2 Veränderungen der nonverbalen Kommunikationsfähigkeit

Wie Sie bereits wissen, büßen die Betroffenen früher oder später durch die Demenz erhebliche Teile ihrer verbalen Kommunikationsfähigkeit ein (vgl. Kapitel 1). Erst fehlen nur hier und da ein paar Ausdrücke. Später ist das Sprechenkönnen im schlimmsten Fall auf wenige und oft automatisierte Begriffe reduziert. Manchen Menschen mit Demenz im fortgeschrittenen Krankheitsstadium steht nur noch die ursprünglichste Kommunikationsform zur Verfügung: die Körpersprache.

Die Körpersprache wird im Wesentlichen von der rechten Hirnhälfte gesteuert und prozessiert (Devinsky, 2000; Paradis, 2001).

Aber kaum einer weiß, wie sich ihre nonverbale Kommunikationsfähigkeit im Einzelnen verändert. Abschnitt 2.1 verdeutlicht daher, was demenzkranke Menschen im besten Fall (richtig) wahrnehmen und verstehen können. Abschnitt 2.2 führt vor, dass und warum sie nonverbale Signale manchmal falsch deuten. Abschnitt 2.3 zeigt, was sie selber ausdrücken können. In Abschnitt 2.4 wird erläutert, was die nonverbale Kommunikation in der Pflege erschwert, und in Abschnitt 2.5 wird auf die Gefahr von voreiligen Schlüssen und Fehleinschätzungen hingewiesen. Abschnitt 2.6 schließlich veranschaulicht, wie man die nonverbale Kommunikation mit den Betroffenen optimal gestalten kann.

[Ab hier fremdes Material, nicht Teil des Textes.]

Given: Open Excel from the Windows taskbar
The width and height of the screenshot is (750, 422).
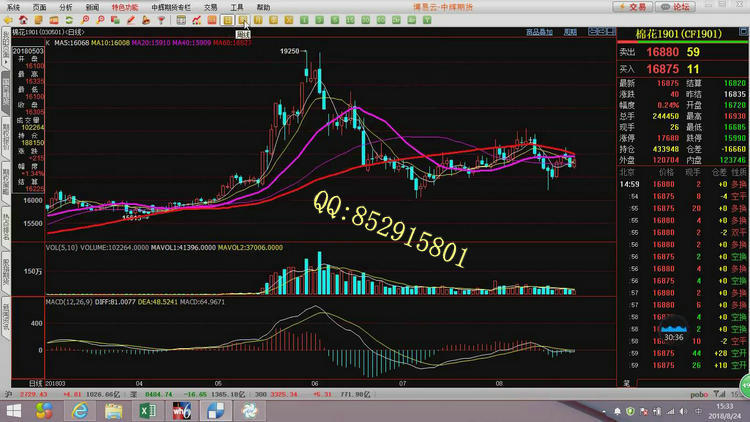Looking at the screenshot, I should tap(144, 411).
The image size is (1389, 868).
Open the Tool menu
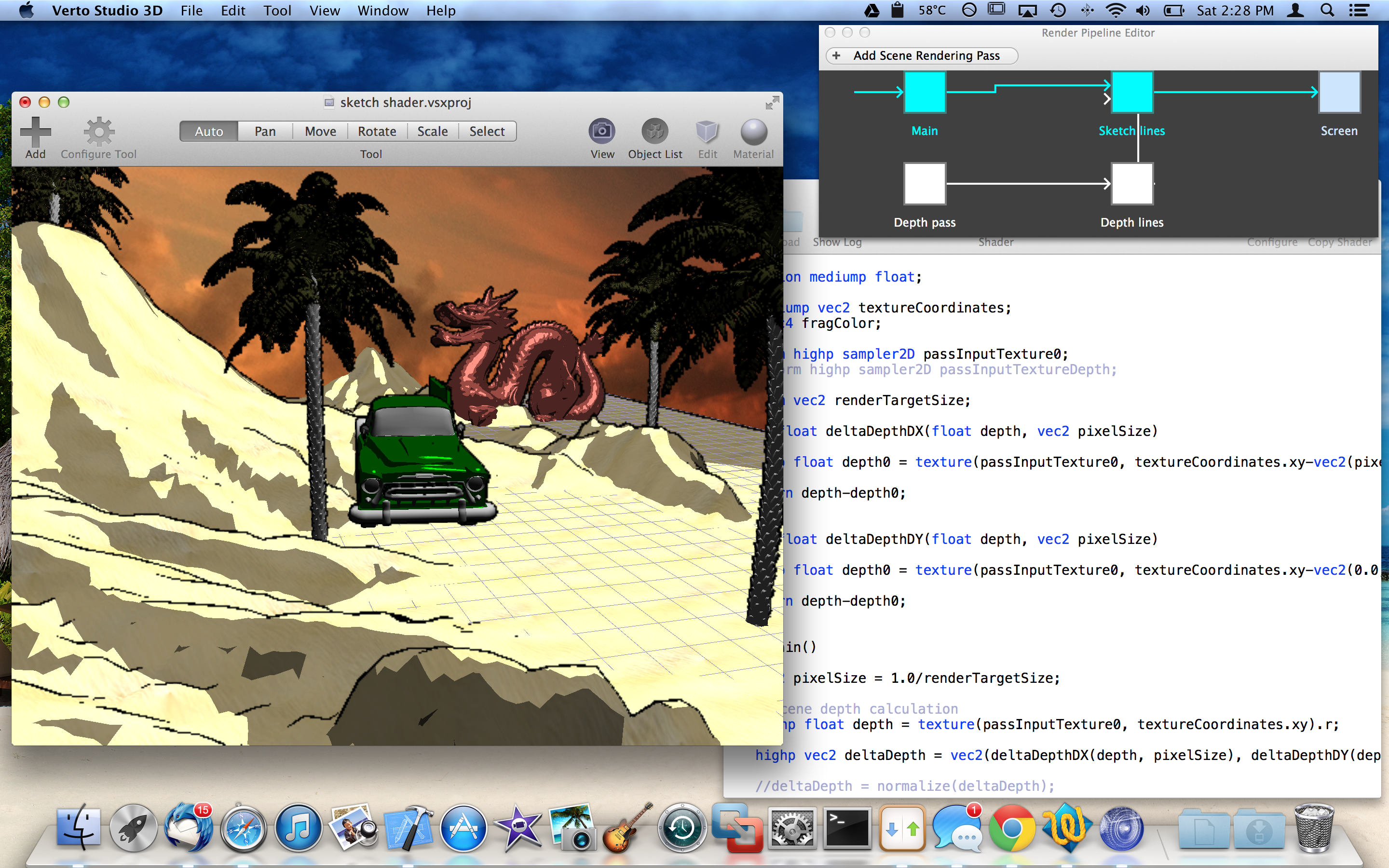[277, 10]
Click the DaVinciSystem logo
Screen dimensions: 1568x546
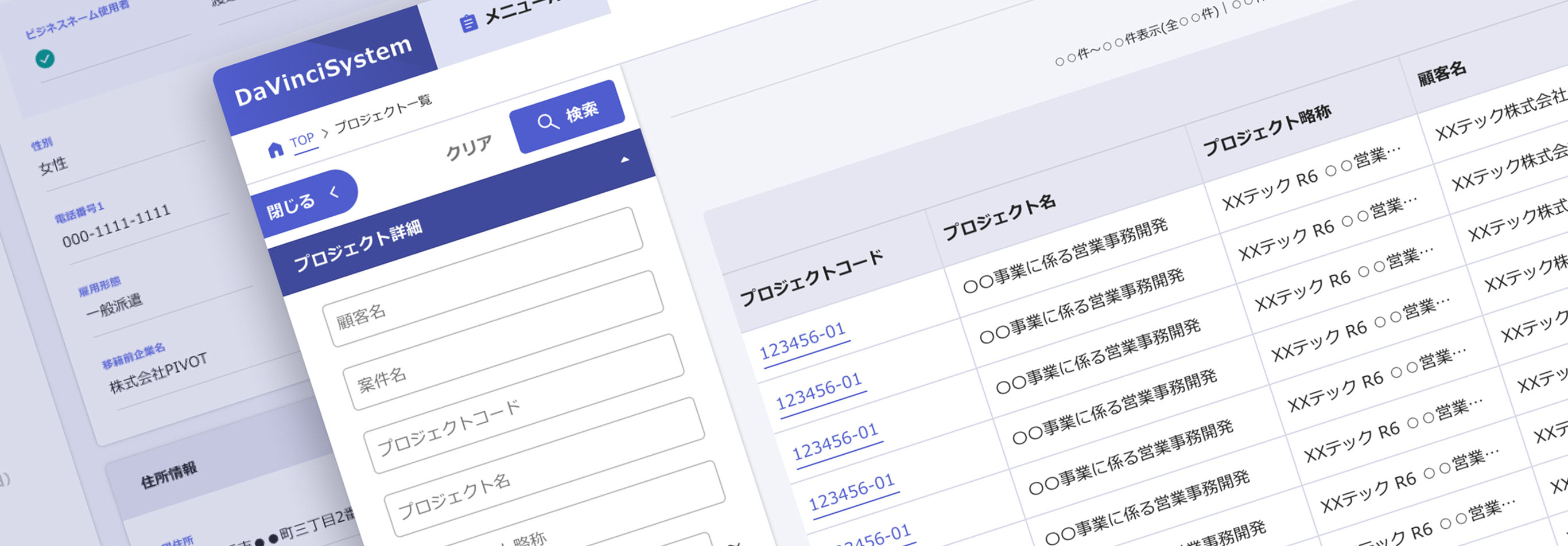(323, 71)
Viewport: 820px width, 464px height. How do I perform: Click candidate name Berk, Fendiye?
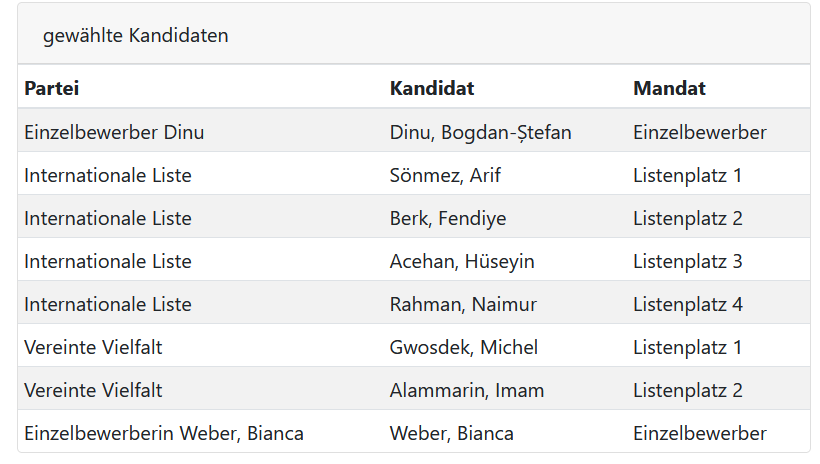(x=448, y=218)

Selbstverständlich gibt es hinsichtlich der Sensibilität für Körpersprache mehr oder weniger große individuelle Unterschiede: Das ist bei demenziell erkrankten nicht anders als bei kognitiv nicht eingeschränkten Menschen. Tendenziell sind jedoch die in den Abschnitten 2.1 bis 2.3 erläuterten Entwicklungen zu beobachten.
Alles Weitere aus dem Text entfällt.